= Problems and tasks =
• A. Answer these questions using the authorizing resolution:
(i) Under which state's law is the Company organized?
(ii) What is the maximum number of Series A Investor Shares the Company may issue?
(iii) Which sections of the Internal Revenue Code of 1986 appear in the definition of "Affiliated Person"?
• B. Using the authorizing resolution, explain how a Holder's Allocated Capital is calculated when more than one Property was the subject of the Capital Transaction.
• C. From the authorizing resolution, return everything from "3.1.          Definitions. The following" down to "Code of 1986.".

EX1A-15 ADD EXHB 4 ex1a15-2.htm EXHIBIT 1A-15.2
Exhibit 1A-15.2
 
Impact Housing REIT, LLC
 
AUTHORIZING RESOLUTION
 
Series A Investor Shares
 
The undersigned, being the Manager of Impact Housing REIT, LLC, a Delaware limited liability company (the “Company”), hereby adopts the following as an “Authorizing Resolution” pursuant to section 3.1 of the Limited Liability Company Agreement dated September 1, 2016 (the “LLC Agreement”):
 
1.          Definitions. Capitalized terms that are not otherwise defined in this Authorizing Resolution shall have the meanings given to them in the LLC Agreement.
 
2.          Authorization of Series. The Company shall have the authority to issue up to Three Million Five Hundred Thousand (3,500,000) Investor Shares designated as “Series A Investor Shares,” having no par value, with the rights, preferences, powers, privileges and restrictions, qualifications, and limitations set forth in this Authorizing Resolution.
 
3.          Distributions.
 
3.1.          Definitions. The following definitions shall apply for purposes of this section 3:
 
3.1.1.          Affiliated Person” means the Manager, Edward P. Lorin, and any person who would be treated as related to either such person under section 267(b) or section 707(b) of the Internal Revenue Code of 1986.
 
3.1.2.          Allocated Capital” means, for any Holder, an amount equal to the Unreturned Investment of such Holder multiplied by a fraction, the numerator of which is the Net Value of the Property that was the subject of the Capital Transaction (or the sum of Net Values, if more than one Property was the subject of the Capital Transaction) and the denominator of which is the Net Asset Value.
 
3.1.3.          Capital Contribution” means (i) for a Holder who acquired his, her, or its Series A Investor Shares directly from the Company, the amount paid for such Series A Investor Shares; and (ii) for a Holder who acquired his, her, or its Series A Investor Shares from another person, the amount paid by the person who originally purchased such Series A Investor Shares from the Company.

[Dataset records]
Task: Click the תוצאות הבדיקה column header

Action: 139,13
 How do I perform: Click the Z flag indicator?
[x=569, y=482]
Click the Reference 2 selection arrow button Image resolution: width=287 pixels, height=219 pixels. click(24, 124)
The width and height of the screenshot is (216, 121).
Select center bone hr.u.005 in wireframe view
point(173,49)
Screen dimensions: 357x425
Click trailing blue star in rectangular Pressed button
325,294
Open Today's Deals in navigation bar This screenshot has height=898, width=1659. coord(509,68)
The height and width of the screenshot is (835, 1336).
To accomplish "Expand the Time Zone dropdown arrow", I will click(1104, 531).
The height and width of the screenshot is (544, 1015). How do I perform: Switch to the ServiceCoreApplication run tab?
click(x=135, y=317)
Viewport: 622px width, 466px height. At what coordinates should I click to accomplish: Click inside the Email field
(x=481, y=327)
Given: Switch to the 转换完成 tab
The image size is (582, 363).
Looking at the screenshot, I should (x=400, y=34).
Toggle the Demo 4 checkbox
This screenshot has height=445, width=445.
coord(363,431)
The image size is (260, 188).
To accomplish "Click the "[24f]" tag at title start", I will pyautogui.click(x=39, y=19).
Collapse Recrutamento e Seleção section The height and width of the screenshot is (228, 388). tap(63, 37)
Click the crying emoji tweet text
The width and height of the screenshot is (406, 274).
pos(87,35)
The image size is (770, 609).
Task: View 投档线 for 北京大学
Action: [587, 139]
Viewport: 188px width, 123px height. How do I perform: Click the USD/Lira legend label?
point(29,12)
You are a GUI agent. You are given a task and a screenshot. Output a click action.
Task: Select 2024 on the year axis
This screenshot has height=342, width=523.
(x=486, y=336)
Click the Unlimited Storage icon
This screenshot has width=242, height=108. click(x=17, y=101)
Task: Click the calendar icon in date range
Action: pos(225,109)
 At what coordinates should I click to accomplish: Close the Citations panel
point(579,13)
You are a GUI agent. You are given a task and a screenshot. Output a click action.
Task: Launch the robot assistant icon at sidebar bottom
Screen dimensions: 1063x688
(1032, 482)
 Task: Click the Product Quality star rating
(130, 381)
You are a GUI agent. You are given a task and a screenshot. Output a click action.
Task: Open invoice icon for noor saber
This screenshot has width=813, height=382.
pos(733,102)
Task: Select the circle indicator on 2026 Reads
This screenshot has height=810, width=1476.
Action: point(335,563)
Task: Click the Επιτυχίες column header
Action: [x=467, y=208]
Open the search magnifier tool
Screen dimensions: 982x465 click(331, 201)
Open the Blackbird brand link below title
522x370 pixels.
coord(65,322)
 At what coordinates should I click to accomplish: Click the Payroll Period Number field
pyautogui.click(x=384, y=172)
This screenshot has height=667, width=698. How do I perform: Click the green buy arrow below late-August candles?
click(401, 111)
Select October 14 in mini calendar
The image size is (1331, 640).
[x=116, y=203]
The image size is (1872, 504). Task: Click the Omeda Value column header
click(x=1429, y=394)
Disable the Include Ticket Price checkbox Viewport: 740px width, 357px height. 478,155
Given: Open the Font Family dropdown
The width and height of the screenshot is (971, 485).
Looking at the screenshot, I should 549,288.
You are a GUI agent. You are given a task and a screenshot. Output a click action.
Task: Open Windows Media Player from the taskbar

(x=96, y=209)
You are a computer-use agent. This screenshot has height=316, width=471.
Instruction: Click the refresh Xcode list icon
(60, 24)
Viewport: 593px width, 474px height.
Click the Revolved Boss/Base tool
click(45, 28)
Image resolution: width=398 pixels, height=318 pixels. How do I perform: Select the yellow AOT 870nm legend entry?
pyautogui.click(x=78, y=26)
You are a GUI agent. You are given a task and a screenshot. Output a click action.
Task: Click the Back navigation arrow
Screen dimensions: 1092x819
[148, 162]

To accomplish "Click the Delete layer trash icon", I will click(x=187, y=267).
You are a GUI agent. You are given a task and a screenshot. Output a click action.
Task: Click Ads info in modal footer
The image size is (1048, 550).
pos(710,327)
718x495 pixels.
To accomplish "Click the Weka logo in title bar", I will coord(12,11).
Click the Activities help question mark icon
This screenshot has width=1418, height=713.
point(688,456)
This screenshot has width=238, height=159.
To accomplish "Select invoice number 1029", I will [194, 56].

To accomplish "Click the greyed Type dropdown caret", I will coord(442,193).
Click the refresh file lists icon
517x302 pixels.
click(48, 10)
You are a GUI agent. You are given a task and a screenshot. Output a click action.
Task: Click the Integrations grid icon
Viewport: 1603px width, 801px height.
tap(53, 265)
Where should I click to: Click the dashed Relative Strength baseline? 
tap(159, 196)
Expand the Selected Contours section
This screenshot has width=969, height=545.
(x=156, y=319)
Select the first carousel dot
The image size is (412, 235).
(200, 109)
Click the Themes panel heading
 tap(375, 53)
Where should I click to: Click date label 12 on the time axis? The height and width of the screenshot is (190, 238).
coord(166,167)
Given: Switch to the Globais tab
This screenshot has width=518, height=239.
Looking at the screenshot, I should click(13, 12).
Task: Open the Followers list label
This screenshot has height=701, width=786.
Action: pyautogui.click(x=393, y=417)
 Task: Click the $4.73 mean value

= Exercise responses =
• A.
(i) Delaware
(ii) 3,500,000 (Three Million Five Hundred Thousand)
(iii) Section 267(b) and section 707(b)

• B. The Holder's Unreturned Investment is multiplied by a fraction. The numerator of the fraction is the sum of the Net Values of the Properties that were the subject of the Capital Transaction, and the denominator is the Net Asset Value.

• C.
3.1.          Definitions. The following definitions shall apply for purposes of this section 3:
 
3.1.1.          Affiliated Person” means the Manager, Edward P. Lorin, and any person who would be treated as related to either such person under section 267(b) or section 707(b) of the Internal Revenue Code of 1986.